El palacio ducal es un mundo aparte, un laberinto de salones, patios, jardines y hasta una basílica palatina. Para el visitante, el “santa Sanctorum” es la Camara degli Sposi, donde Mantegna elevó la plás tica del “cinquecento” a la perfección. Si el chaparron de maravillas no acaba con uno, aún queda la réplica benigna de un seísmo en el Palazzo Te: apartado entre jardines, contiene frescos de Giulio Romano y sus discípulos, imágenes que acompañan de por vida, como los caballos pintados a tamaño natural.

Camino de Brescia, será difícil resistirse a la orilla meridional del Lago di Garda y perderse en la península de Sirmione y cruzar el puente para escalar el fantasioso castillo lacustre y sumirse en el dédalo de ruinas de la villa de Catulo. Puede que el poeta latino, además de versos muy picantes, compusiera aquí algunas travesuras verdaderas. La villa estaba en la órbita de influencia de la romana Brixia, la actual Brescia.

Justamente, el foco monumental de Brescia se centra en torno al conjunto romano que incluye el foro, el templo capitolino y el teatro. Pegado a las ruinas, el complejo de Santa Giulia es, de nuevo, un mundo aparte: en torno a tres claustros de iglesias y edificios de muy diversos periodos.

Pero hay dos cosas que merecen por si solas andar mil millas, como decía Tasso: la basílica de San Salvatore, con fustes y capiteles de acarreo y frescos carolingios, y el oratorio de Santa Maria in Solario, articulado en dos niveles. El inferior, sede del tesoro, reposa sobre un ara romana consagrada al Sol (de ahí el nombre de la iglesia); el superior es un octógono con frescos renacentistas bajo un firmamento glauco constelado de estrellas de plata.

Brescia tiene su imagen de marca en la Piazza della Loggia, donde un pabellón veneciano con bonete de plomo respira como un batracio. Apenas atravesada la puerta el reloj que hay enfrente se alcanzan las dos catedrales, la “rotonda” románica y la nueva seo barroca.
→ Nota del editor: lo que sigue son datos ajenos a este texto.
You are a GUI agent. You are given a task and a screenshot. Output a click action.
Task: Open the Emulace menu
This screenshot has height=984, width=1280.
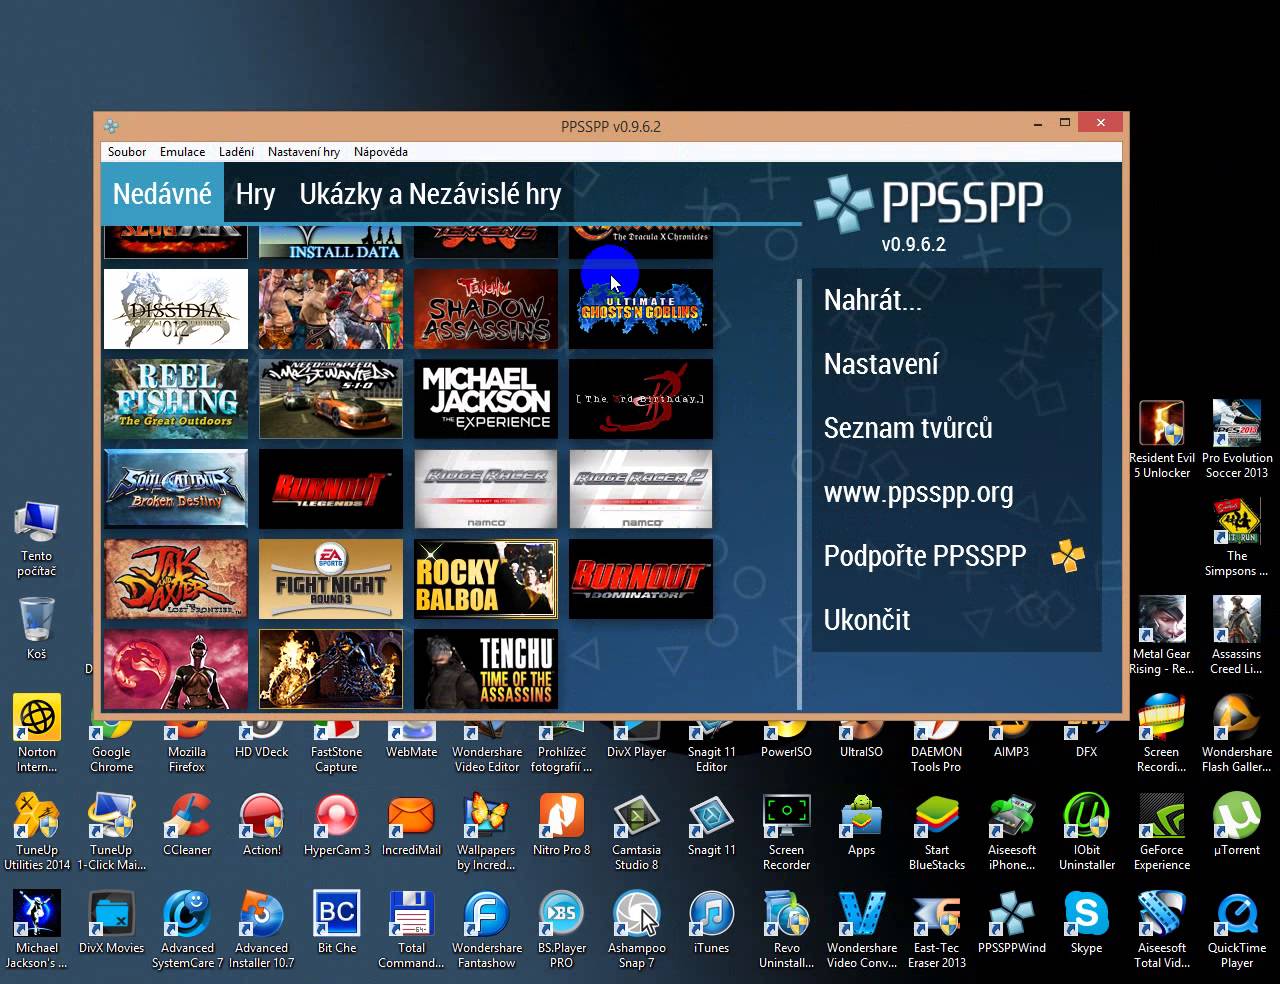(x=182, y=152)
Brescia parece mansa, pero en 1849 las “dieci gionate di Brescia” un feroz episodio del “Risorgimento”, le valieron el apodo de “Leona de Italia”. El museo instalado en el castillo recoge algo de esa fiereza.

Bérgamo no se incluye, ignoro por qué, en el paquete de ciudades padanas. Pero es imposible hacer que no se ve: desde la autopista, su perfil lanza cantos de sirena. Nos dejamos engatusar y subimos a la ciudad alta penetrando por la puerta de San Girólamo. Sus calles son pintorescas pero nos hacen recordar las veces que hemos faltado al gimnasio. Piazza Veccchia es el ombligo cívico donde están el Palazzo della Regione, con su escalera cubierta, y el del Podestá, cuyos pórticos acompañan hasta la plaza del Duomo.

De la catedral, lo más singular es la capilla Colleoni, suerte de mausoleo cuya fachada externa se antoja tramoya teatral.

No es cosa que deba extrañar en la patria de Brighela de Bérgamo. Con el parlanchín Polichinela, el zambo Escapín, la duce Colombina y su fiel Pierrot, los camorristas Scaramouche y Fracasso, el músico Mizetín y el criado Arlequín, él compuso la compañía de la Commedia dell’Arte.

Bérgamo no es mal lugar para acabar la ruta por la llanura padana. Puesto que está sobre una colina, permite mirar la cuenca del Po y la Padania, que, antes de realidad geográfica, es un deseo de identidad.

Pero no antes de unos apuntes gastronómicos. La cocina lombarda se diferencia de la del resto de Italia por el empleo de la mantequilla en vez del aceite para cocinar. En las “trattorie” los menús típicos son: el “ossobucco alla milanese”, el “risotto alla milanese” y los raviolis de queso característicos de Bréscia. Todos ellos acompañados de los tintos de Grumella o los blancos espumosos de Fiancaforta.